___ DATA SHOWN
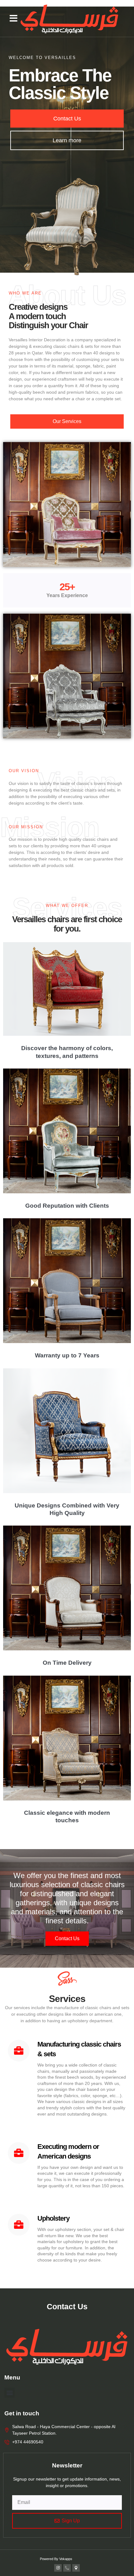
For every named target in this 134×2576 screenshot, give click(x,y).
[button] (13, 18)
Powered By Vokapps (56, 2559)
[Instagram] (58, 2568)
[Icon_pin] (76, 2568)
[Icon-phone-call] (67, 2568)
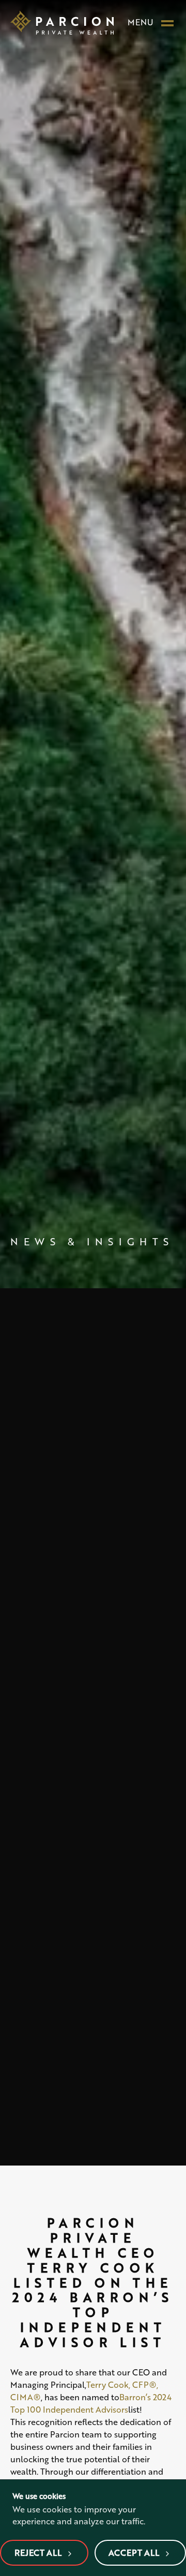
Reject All (37, 2552)
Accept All (134, 2552)
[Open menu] (167, 22)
______
● **WHAT YOU NEED TO DO**:
Give back the full listing exactly as written, only without its pictures.

● **SOLUTION TO THIS EXERCISE**:
For every named target in this 134×2576 screenshot, give click(x,y).
[button] (13, 18)
Powered By Vokapps (56, 2559)
[Instagram] (58, 2568)
[Icon_pin] (76, 2568)
[Icon-phone-call] (67, 2568)
Reject All (37, 2552)
Accept All (134, 2552)
[Open menu] (167, 22)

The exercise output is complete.